Reading Online Novel

Beautiful Bounty(11)



The massive door opened into a large open space with plenty of activity. Many officers were walking around, detectives too, and she saw the room to the right where she was booked, fingerprinted, and photographed. She shook off that horrible memory and began to look around, wondering what to do next. The guard who escorted her here had vanished.

Then, she saw him. Nikko. He noticed her right away, but was playing it cool. He stood next to a police officer, nodded in her direction, but made no move towards her. Apparently, he expected her to come to him. At first she was disoriented for a moment, and made no move towards Nikko. He was apparently her ride home. Her gaze swept the room, but she remained where she was, rooted to the spot. She heard the front doors open, saw a glimpse of the outside, and the Florida heat entered with the sunshine as a cop came in escorting a man in handcuffs. He appeared to be a vagrant, perhaps one of the city’s many homeless. Nikko’s attention was focused on his companion, still apparently engrossed in his conversation with the officer.

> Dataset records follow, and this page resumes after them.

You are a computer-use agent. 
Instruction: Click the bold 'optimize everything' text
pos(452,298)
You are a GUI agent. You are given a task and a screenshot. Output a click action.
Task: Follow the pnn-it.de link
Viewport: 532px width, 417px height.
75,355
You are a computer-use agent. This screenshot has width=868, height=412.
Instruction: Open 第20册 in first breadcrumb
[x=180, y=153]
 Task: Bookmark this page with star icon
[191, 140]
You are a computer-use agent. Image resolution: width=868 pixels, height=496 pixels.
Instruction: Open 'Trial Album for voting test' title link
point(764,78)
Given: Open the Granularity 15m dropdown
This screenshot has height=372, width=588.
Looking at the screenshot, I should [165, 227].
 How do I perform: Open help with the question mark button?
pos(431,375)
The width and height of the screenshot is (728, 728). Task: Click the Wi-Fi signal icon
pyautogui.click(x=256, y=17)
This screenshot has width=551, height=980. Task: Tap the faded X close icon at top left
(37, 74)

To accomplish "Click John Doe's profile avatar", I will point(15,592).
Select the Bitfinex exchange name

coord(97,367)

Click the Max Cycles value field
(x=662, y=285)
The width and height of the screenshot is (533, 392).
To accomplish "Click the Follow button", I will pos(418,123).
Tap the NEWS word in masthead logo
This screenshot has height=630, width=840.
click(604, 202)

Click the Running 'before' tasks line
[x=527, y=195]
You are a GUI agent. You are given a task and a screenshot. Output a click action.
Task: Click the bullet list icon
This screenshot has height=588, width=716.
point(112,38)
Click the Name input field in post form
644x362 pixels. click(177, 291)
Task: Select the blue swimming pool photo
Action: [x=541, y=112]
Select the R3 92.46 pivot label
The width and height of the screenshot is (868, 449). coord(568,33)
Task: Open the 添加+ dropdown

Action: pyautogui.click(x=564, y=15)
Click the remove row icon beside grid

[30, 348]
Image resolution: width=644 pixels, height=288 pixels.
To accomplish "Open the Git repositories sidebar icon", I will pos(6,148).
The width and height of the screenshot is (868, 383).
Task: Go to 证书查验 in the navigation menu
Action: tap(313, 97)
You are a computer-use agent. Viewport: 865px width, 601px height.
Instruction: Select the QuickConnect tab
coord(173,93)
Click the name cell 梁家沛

She began to fume. He was her ride home, wasn’t he? He gave her another one of his smirks, and she smirked back. The ass, she thought. As soon as his eyes left hers, she made for the door. She wasn’t going to wait around for him to shoot the breeze all day. He had taken his sweet time in getting her out on bail, and now he still kept her waiting. Waiting was not something she was good at, and she definitely wouldn’t be waiting around for him. He had to know how anxious she was to get home, and yet he continued his conversation with the young officer. They were both laughing quite raucously and both glanced her way. The police officer gazed appreciatively at her, and Nikko laughed again. Her eyes narrowed. Nikko clasped the man on the shoulder and gave it one of those caveman type gestures. She’d had enough. He wasn’t even looking at her now, and in disgust she marched towards the exit.

Just as she reached the double doors, she heard him. “Whoa, Ronnie! Trying to escape already, are you?” His husky tone was right behind her, in her ear as she pulled on the heavy doors. His voice dropped to a whisper. “You are awfully good at running away.” She wasn’t a fool, and caught the double entendre. Referring to their last encounter, their almost night together, when she fled from him in the parking lot at Pier Sixty on Clearwater Beach just made her anger more intense.

“Running!” she whipped out, turning on her heel. “I want out of here now, and my idea of now is not having to wait around for you and your buddy to finish swapping stories about your latest conquests.” Two could play his game. Just because his brothers were now related to Monica, and they ran the bail bondsmen company that helped to arrange her release, didn’t mean she was indebted to him, and had to wait around for him. They had a past, and that past couldn’t be swept under the carpet because he had come to bail her out. He’d probably done it on purpose, offered to come, just to rub her nose in it.

His smirk softened. She thought she saw a glimpse of regret, maybe sympathy, in his narrowed blue eyes, before the disarming smile that was all charm was back in place. “Oh, Ronnie,” he shook his head. “You haven’t changed at all, still an ice princess one minute, then a scorching flame with a smart kissable mouth the next.” A smart mouth he remembered well. One that tempted him with full pink lips. He couldn’t resist putting her back in her place when she bit her bottom lip causing something inside of him to stir. “Well, except for the fact that you’re a hardened criminal.” He saw her nostrils flare, and her brown eyes flashed fire. But he couldn’t help it. It was who he was. He liked to tease, especially ice princesses like her.

“I’m innocent!” She hissed back at him, her foot stomping the cement of the threshold to the police station. His blue eyes sparkled, and she gave him her fiercest glare, shook her head, and began her grand exit out the doors, but before she could take even one step, his hand was on her elbow, and the explosion the contact created almost had her stumbling down the steps of the police station right onto Eighth Ave.

“Not so fast, Ronnie! My little runner.” He saw her expression and her fingers curling into a fist. He shook his head. “Come,” he indicated with his chin over his shoulder, “You little minx, my car is in back anyway,” he added when her gaze returned to him.

She turned on her heel, yanking her elbow out of his grasp, stormed around him, and made her way to the rear of the police station. She heard his laugh behind her, and inside she was fuming at the sheer frustration of the situation he seemed to find so humorous.